Some Scott Morrison opponents might be comforted by believing the decision is ‘un-Australian’. But after two decades in which shallow border security debate, borne of political opportunism, has consumed our national conversation, the cold truth is that this decision was quintessentially Australian: no other advanced country would contemplate such a measure, let alone enjoy the political breathing-space to do so.

It has crystallised the rendering of Australia under the Coalition – an often cruel country that is suspicious of the world, resistant to inevitable change – be it demographic, economic or environmental – and incapable, or perhaps unwilling, to tackle big problems.

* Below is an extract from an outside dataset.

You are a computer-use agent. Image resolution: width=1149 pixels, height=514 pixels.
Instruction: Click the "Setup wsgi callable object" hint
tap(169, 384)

Our pariah-like status on climate is known internationally. But so is our tendency to imprison innocent children indefinitely, to broadcast warnings from our military into the living rooms of vulnerable people across the world, and now to flippantly criminalise our own for having ever dared leave Fortress Australia.

Sometimes, it seems as if this self-flagellation is designed to inflict maximum reputational damage.

Take our migrant worker program – a policy which, on a daily basis, results in tens of thousands of young foreigners being exploited, abused, and underpaid while performing essential economic functions.

These workers should depart Australia ambassadors for our virtues. Instead, they often return home telling stories of $3 an hour wages, sexual assault at work, and of being forced to live in squalid shipping containers.

The Morrison government justifies its India ban by claiming a majority of Australians support the decision.

This is almost certainly true. But instead of spruiking that fact, the Coalition should be shamed by it. Nearing a decade in office, it has so divided Australia that most now believe criminalising their compatriots for entering their own country is reasonable – even rational – policy.

The task of leaders is to elevate our better angels while taming our darkest impulses.

The Morrison government’s strategy has always been the opposite, and it will spoil our reputation for decades to come.